IoT security: How to do it (mostly) right

The Internet of Things could get out of control pretty fast. We’re still pretty far from self-aware homes trying to procreate, but as Gigaom Research analyst Craig Foster noted in his recent report on IoT security, the dangers are already very real. Take a look at the maritime industry. Earlier this year, hackers tilted and shut down an oil rig, and many tanker crews disable their own electronic tracking and guidance systems to avoid interception by tech-savvy pirates. Yes, ships carrying more than 100 million gallons of oil are running blind. If the energy security and environmental concerns of that example doesn’t bother you, consider this: Any finalist in the Qualcomm Tricorder XPrize Competition — all consumer-grade devices — will be able to diagnose the following conditions, at a minimum:

  • Anemia
  • Urinary tract infection
  • Diabetes
  • Atrial fibrillation
  • Stroke
  • Sleep apnea
  • Tuberculosis
  • Chronic obstructive pulmonary disease (COPD)
  • Pneumonia
  • Otitis (“ear infection”)
  • Leukocytosis
  • Hepatitis A

That’s highly sensitive information that could be very valuable to criminals and rule-bending marketers. Widely distributed consumer devices like the Tricorder are also perfect targets for hackers. They store or transmit valuable personal information, generally over consumer-grade networks, with enough aggregate volume to make significant hacks worth the effort. Pair this with inevitable automated prescription dispensers and you have a fraudster’s dream. And while it hasn’t happened yet, the Homeland pacemaker assassination hack is indeed very possible.

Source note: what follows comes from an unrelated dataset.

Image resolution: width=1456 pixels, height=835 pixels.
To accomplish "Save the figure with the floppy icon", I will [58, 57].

The good and bad news is that despite its velocity, the IoT is very, very young. No one can say with any degree of confidence what the plumbing beneath connected devices will look like in five years. We don’t know which of the various device connection protocols will win, how certain categories of devices will be regulated, or how any of this will be secured. Again, that’s good news for hackers in the short term, but it’s also a call to action for the rest of us to make things right before they get too dangerous.

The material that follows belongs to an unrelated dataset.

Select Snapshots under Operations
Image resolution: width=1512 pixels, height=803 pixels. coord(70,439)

So what can a solitary device manufacturer or app developer do? Quite a lot. Here are three places to start.
Take it seriously. The first step is acknowledging that risk exists. Very few companies in the IoT world started out that way. Nike made clothes. Coca Cola mixed sugar and water. In most cases, business opportunities just happened, and the infrastructure followed the money – features first, safety second. Security isn’t a big concern when you’re plugging an anonymous heart rate monitor into a PC, but tie that heart rate to a phone number and a blood sugar tracker and in aggregate, you have something you need to protect.
As Foster pointed out, many businesses are unwilling to accept suggestions about how to shore up networks and devices, because it’s still not a big deal. Target thought that way, ignoring repeated alerts from its security team before the meltdown of 2013. Don’t be Target.
Use what you know. This new breed of sensor-based devices is different from what’s come before, but it’s not that different. Translate established practices like secure boot and sandboxing that are already part of your other development efforts, and if you’re using common communications protocols, be sure to apply the same types of security that you do there. Government and industry regulations are generally slow to catch up to the pace of hardware development, so to cover yourself, implement your best approximation of existing mobile or Web-based compliance measures as a stop-gap. You’ll close most of the big holes, and you’ll show your regulatory agency that you’re one of the good ones.
Shape the industry. At this year’s TechEd, I asked several members of the Windows Intune staff what they were doing to address the IoT issue. Their answer was “participating in standards discussions, leading where it makes sense, and listening when it doesn’t.” Not ver flashy, but you’ll never hear a vendor give better advice.
If your industry already has a regulatory body, you’ll certainly want to push tech issues there, but the IoT needs volunteers to help drive standards. Organizations like the AllSeen Alliance (the security-focused partner of the Linux Foundation’s Alljoyn) are setting standards that will extend far beyond any one industry or use case. It’s important to know what’s coming, and even more important to help guarantee that tomorrow’s standards will actually work for you.